表3に、歩行試験の各歩行パラメーターを平均値±標準誤差で示した。
【0057】
【表3】
【0058】
媒体投与群は偽処置群に比べて右前肢および左後肢の最大接地面積および足跡面積が有意に小さく(いずれもp<0.05)、歩行パターンが変化(パターンABが減少、パターンCBが増加)しており、NAC61-95処置により運動障害が惹起されていた。それに対し、化合物(I)投与群は媒体投与群に比べて左後肢の最大接地面積および足跡面積が有意に大きく(p<0.05)、右前肢の最大接地面積および足跡面積が大きい傾向がみられ(p<0.1)、歩行パターンはパターンABが増加してパターンCBが減少していた。以上より、化合物(I)投与群ではNAC61-95処置による運動障害の改善が認められた。
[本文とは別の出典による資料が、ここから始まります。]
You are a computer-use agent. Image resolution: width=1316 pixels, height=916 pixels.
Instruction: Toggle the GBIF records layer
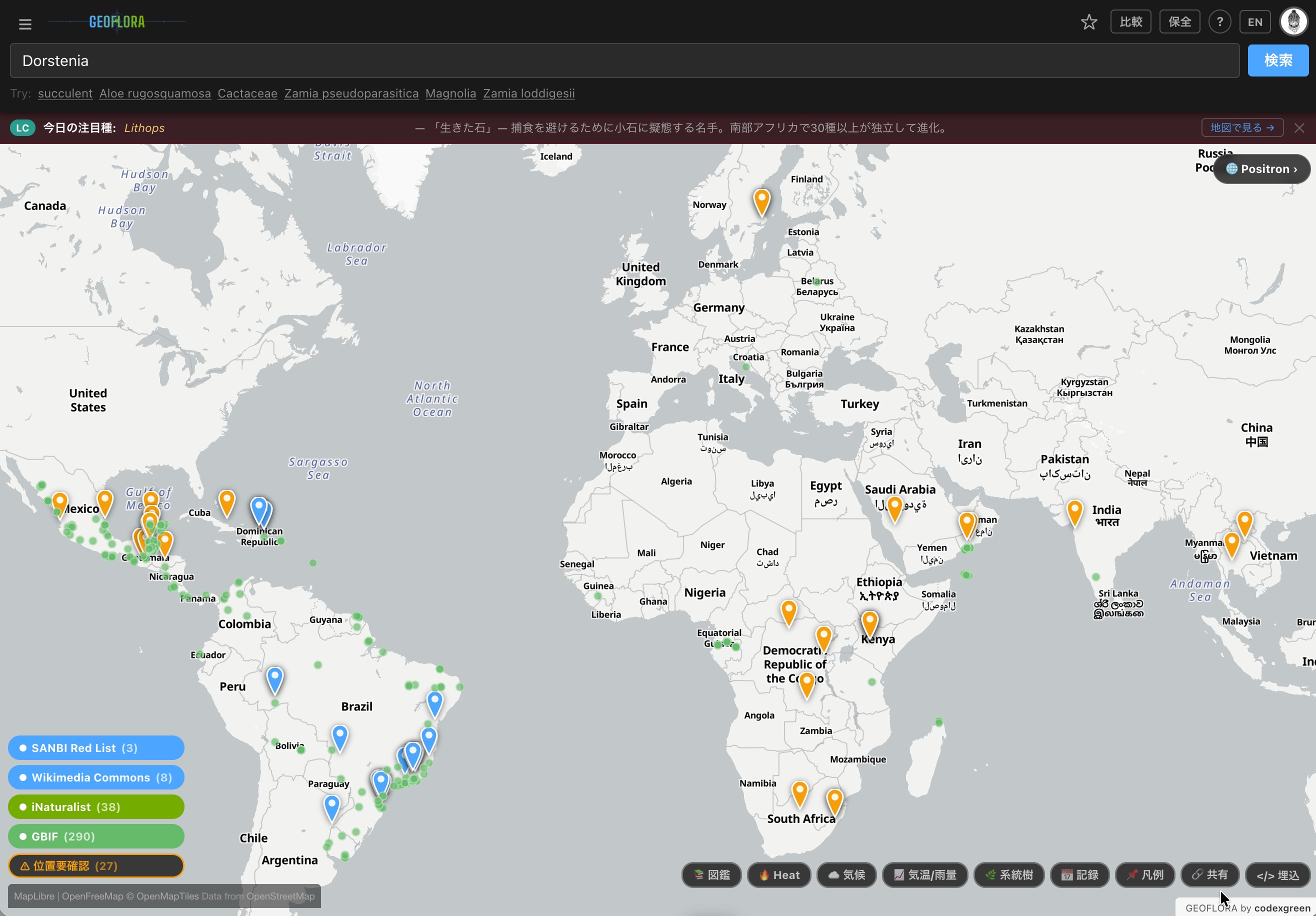(x=96, y=836)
上記試験により、化合物(I)がα-シヌクレイノパチー(例えば、レビー小体病(該レビー小体病は、パーキンソン病における認知障害、びまん性レビー小体病、レビー小体型認知症、レビー小体病における運動障害などが含まれる)など)の治療および/または予防効果を有することが確認できた。
【0059】
化合物(I)またはその薬学的に許容される塩は、そのまま単独で投与することも可能であるが、通常各種の医薬製剤として提供するのが望ましい。また、それら医薬製剤は、動物または人に使用されるものである。
本発明に係わる医薬製剤は、活性成分として化合物(I)またはその薬学的に許容される塩を単独で、または任意の他の有効成分との混合物として含有することができる。また、それら医薬製剤は、活性成分を薬学的に許容される一種またはそれ以上の担体(例えば、希釈剤、溶剤、賦形剤など)と一緒に混合し、製剤学の技術分野においてよく知られている任意の方法により製造される。
【0060】
投与経路としては、治療に際し最も効果的なものを使用するのが望ましく、経口または、例えば静脈内、経皮などの非経口をあげることができる。
投与形態としては、例えば錠剤、注射剤、外用剤などがあげられる。
経口投与に適当な、例えば錠剤などは、乳糖などの賦形剤、澱粉などの崩壊剤、ステアリン酸マグネシウムなどの滑沢剤、ヒドロキシプロピルセルロースなどの結合剤などを用いて製造できる。
非経口投与に適当な、例えば注射剤などは、塩溶液、ブドウ糖溶液または塩水とブドウ糖溶液の混合液などの希釈剤または溶剤などを用いて製造できる。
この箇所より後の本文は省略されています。